Sunday, May 1, 2011

Meal that Heals 2

The second chapter of the book takes you into an understanding of the Yom Kippur or the day of atonement. Doing this post has also been a lesson for me as it led me to meditate on the book of Leviticus ( a book I conveniently tend to skip)

Yom Kippur was an important day for worship and national repentance. A day filled with so many mysterious allusions to the work our lord would take up in fulfilling the laws of the Old covenant.

My prayer for all who read this Blog is that :- May the healing power of our lord Jesus Christ fill you with such an infusion of faith and love for the Self less Atoning work taken up by our lord and may this faith and love overflow in all your interactions with his children all around you.

Carrying what you do not need to carry

Did you know that the first book that Jewish children studied in the synagogue was the book of Leviticus?

Leviticus 20:26 declares that God knows all about human brokenness and hurt. And his love reaches out and says to us, "You shall be whole; for I am whole. That is my purpose," he declares to his people.

We long to be whole people with all parts of our personality integrated and expressed.

"If I had my choice of all the blessings I can conceive of I would choose perfect conformity to the Lord Jesus, or, in one word, holiness." -Charles Spurgeon

Isaiah 53:3-4

Once every year, on the tenth day of the seventh month the high priest stood before god on the Day of Atonement or Yom Kippur.

The word Yom means "day" in Hebrew and Kippur comes from a root that means "to cover or hide". Yom Kippur was to be the Sabbath of Sabbaths. “It (Yom Kippur) is to be a Sabbath of solemn rest for you, that you may humble your souls; it is a permanent statue” (Lev. 16:31).

On this day the high priest stood before god. It was designed as a time of national fasting and repentance.

1. The HIGH PRIEST alone performed all the rituals within the tabernacle.

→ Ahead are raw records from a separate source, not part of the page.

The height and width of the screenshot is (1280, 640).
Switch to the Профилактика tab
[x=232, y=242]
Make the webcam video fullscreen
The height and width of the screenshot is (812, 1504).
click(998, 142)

He was entirely responsible for the Day of Atonement. He prepared for it a week in advance by studying the laws of the Day of Atonement. He stayed in the high priest chamber in the temple court.

2. Only on the Day of Atonement, the High priest was permitted to pass beyond the veil into the Holy of Holies.

And the Lord said to Moses, "Tell your brother Aaron that he shall not enter at any time into the holy place inside the veil, before the mercy seat which is on the ark, lest he die; for I will appear in the cloud over the mercy seat." (Leviticus 16:2).

3. The High priest would be would be clothed in simple linen. (Lev. 8:7; Ex. 28:33-35).

  1. The golden crown on his forehead.
  2. The breastplate on his heart.
  3. The outer robe decorated with pomegranates and bells (the people listened for the bells while the priest was in the Holy of Holies to be sure the priest was still alive).
  4. The apron or vest.
  5. Four white garments made from white flax.
  6. The belt.
  7. The turban.
  8. Pants
4. The High Priest first had to offer up a bull as atonement for his own sins and for those of his family. He would fill the censer with live coals from the altar, and then enter into the Holy of Holies, where he placed incense on the coals. The incense sent forth a cloud of smoke over the mercy seat, which served as a covering for the Ark of the Covenant. The high priest took some of the blood of the bullock and sprinkled it on the mercy seat and on the ground in front of the ark cleansing them from defilement.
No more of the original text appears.